Saved data entries:
=== Section Start ===

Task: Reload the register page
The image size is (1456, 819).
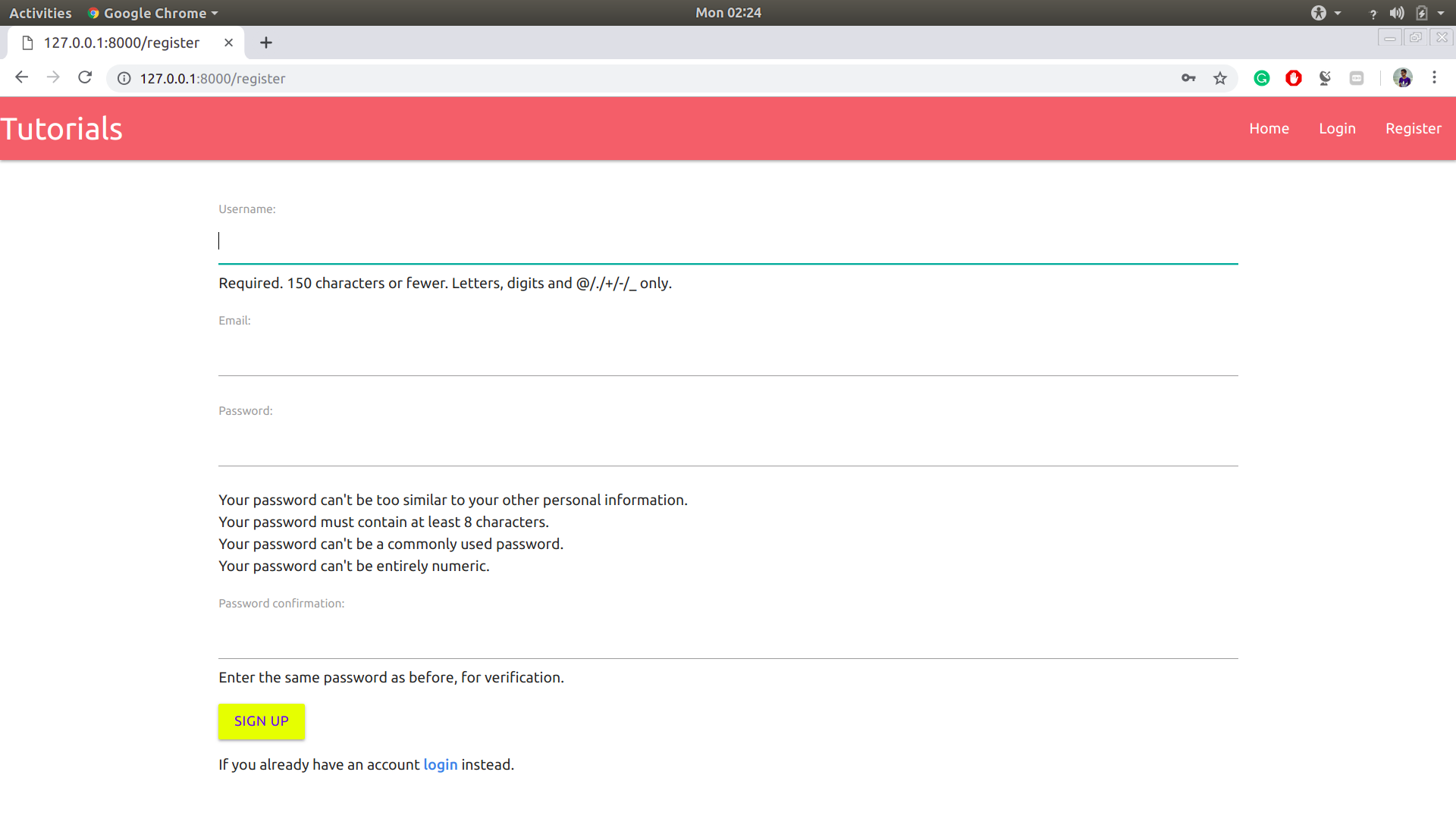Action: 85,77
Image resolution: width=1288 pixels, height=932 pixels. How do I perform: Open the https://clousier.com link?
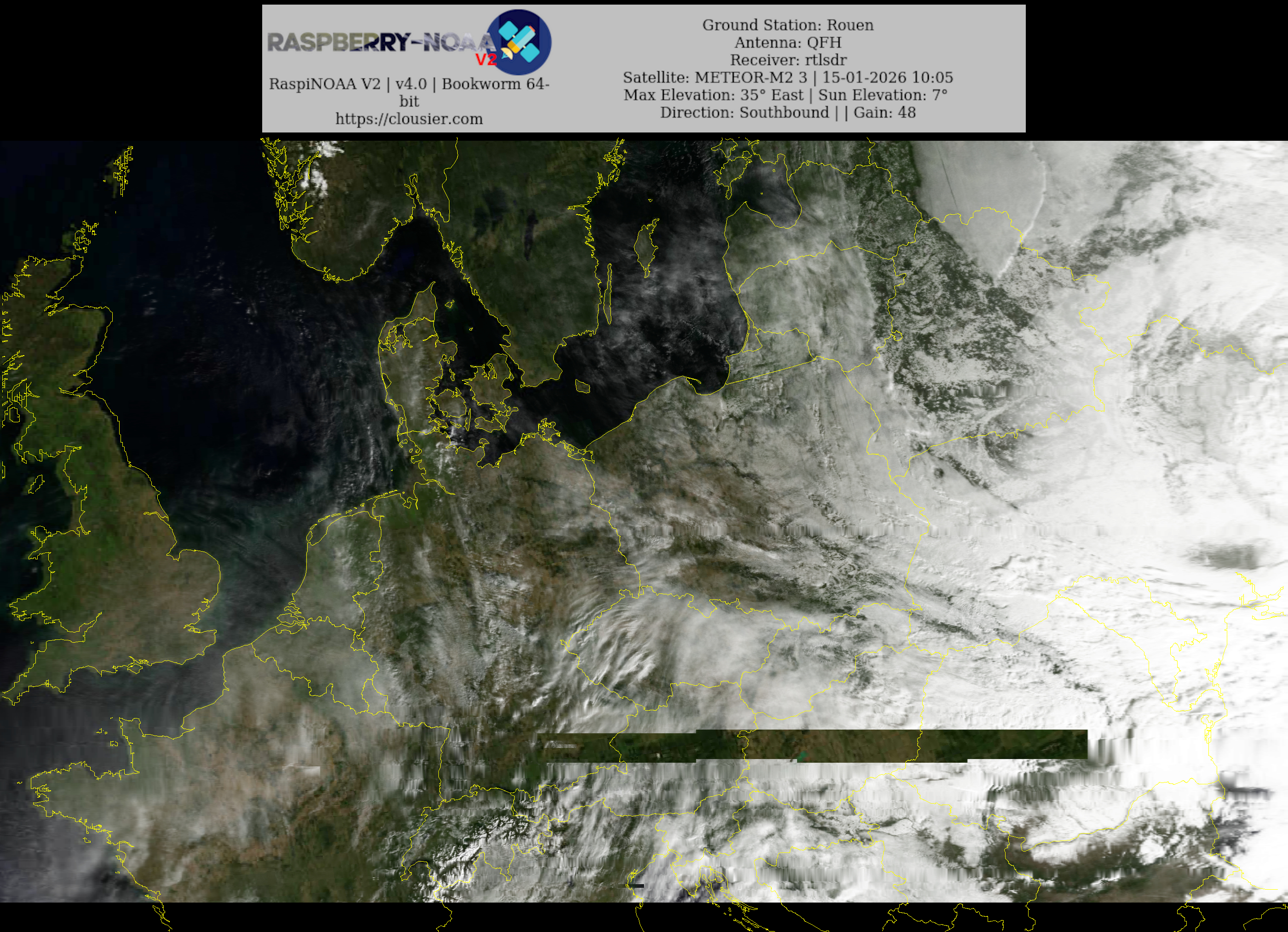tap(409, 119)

=== Section End ===

Exclude the pictures and give back the rest of the data above exactly as written.

**RESULT FOR THIS EXERCISE:**
Task: Reload the register page
The image size is (1456, 819).
Action: 85,77
Image resolution: width=1288 pixels, height=932 pixels. How do I perform: Open the https://clousier.com link?
tap(409, 119)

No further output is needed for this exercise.